Reuse the same latent space for a masked-species teambuilder that fills a missing sixth slot.

Background

A standard supervised model can learn Pokemon correlations: high-usage species, HP advantage, faint counts, and obvious matchups. That is already useful. The failure mode is that correlations can masquerade as understanding. If the model only sees final winners, it can be right for shallow reasons and brittle in states where momentum is hidden.

JEPA changes the pressure on the representation. Instead of asking only who eventually won?, it also asks what should the next board look like? For this environment, I used next-turn HP as the predictive target. It is not a complete simulator, but it is a dense proxy for damage, recovery, switching pressure, setup, walls, and tempo.

Schematic showing a Pokemon battle state as twelve object tokens — Figure 1. The required data is already in the parsed replay state: six slots for each player, with active Pokemon and bench context encoded together.

Model

The parser converts each replay turn into a fixed sequence of 12 Pokemon objects: P1's active slot and bench, then P2's active slot and bench. The lightweight study used species, HP, and status. The teambuilder extension adds sparse item and move channels, plus a masked-species head for asking, "what should fill this missing slot?"

Parsed Replays 991

[Gen 9] PU Pokemon Showdown logs

Transitions 20,831

within-replay next-state pairs

State Tokens 12

six Pokemon per side

Local GPU 1080 Ti

12GB VRAM; minutes per pruning run

Diagram of the Pokemon JEPA architecture — Figure 2. The encoder maps 12 object tokens into a latent state.
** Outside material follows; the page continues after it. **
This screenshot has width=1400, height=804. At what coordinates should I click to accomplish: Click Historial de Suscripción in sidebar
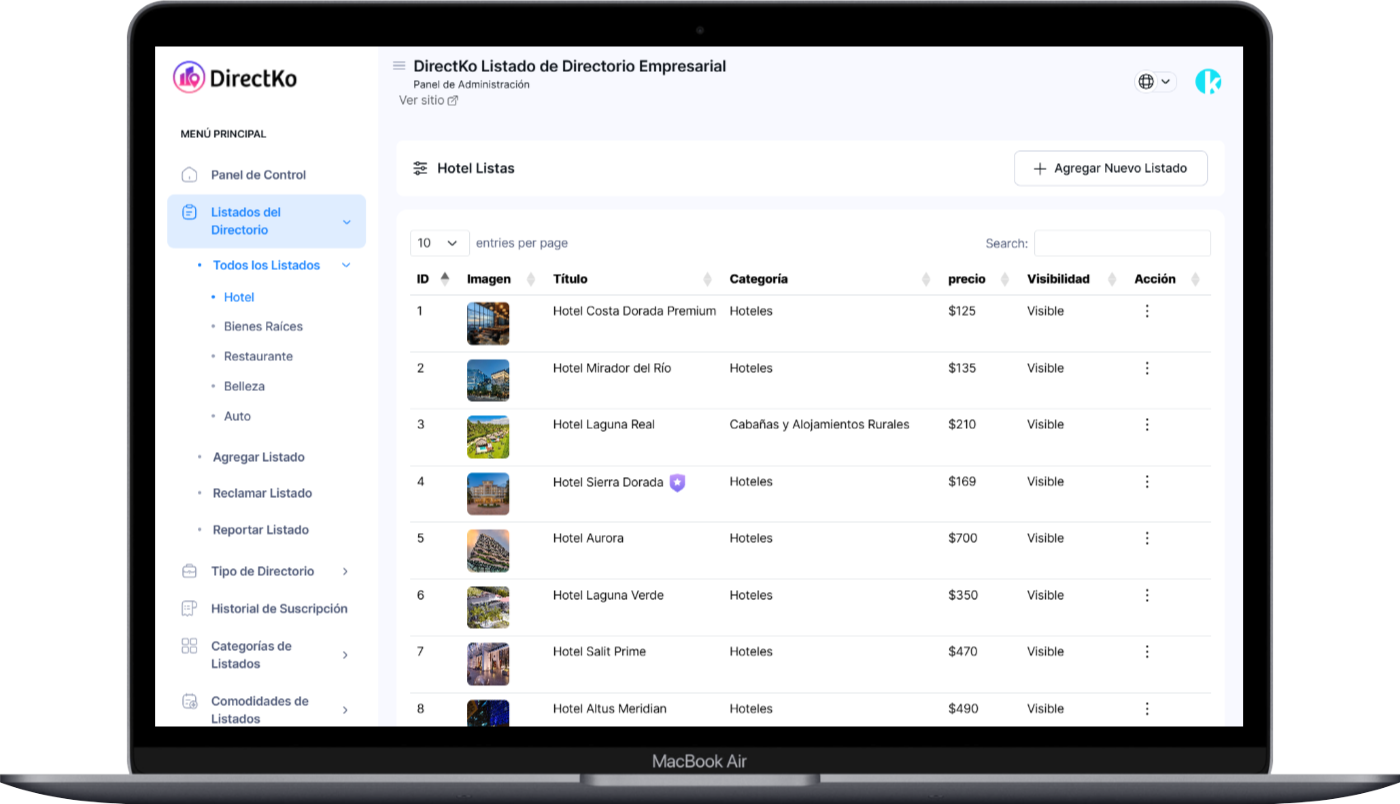coord(279,609)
One head predicts next-turn HP, and another predicts the eventual winner.

Input

A structured board state: species embeddings, normalized HP, status, and in the teambuilder model, item and move embeddings.

Latent

A compact Transformer representation over all 12 Pokemon, allowing active threats, bench answers, and opponent structure to interact through self-attention.

Objectives

Mean-squared error on next-turn HP, binary cross-entropy on winner, and masked species prediction for team completion.

Concretely, each training example is a pair: the current board state and the next board's HP vector. The model is not asked to imitate a move directly. It has to compress the current situation into a latent state that is predictive of what the board will look like after the next turn.

Sample Pokemon JEPA input state and next-turn HP target — Figure 3. A sample input/target pair: current board in, next-turn HP values and winner label out. The HP target supplies dense supervision long before the final win label.

Results

The main comparison is deliberately small: 991 parsed public [Gen 9] PU replays from the Pokemon Showdown replays dataset, 20,831 within-replay turn transitions after filtering, and local training on a GTX 1080 Ti. The goal was not to claim a universal Pokemon engine. It was to test whether a dynamics objective changes what a compact model learns. The code, generated figures, and lightweight result artifacts are available in the public project repo.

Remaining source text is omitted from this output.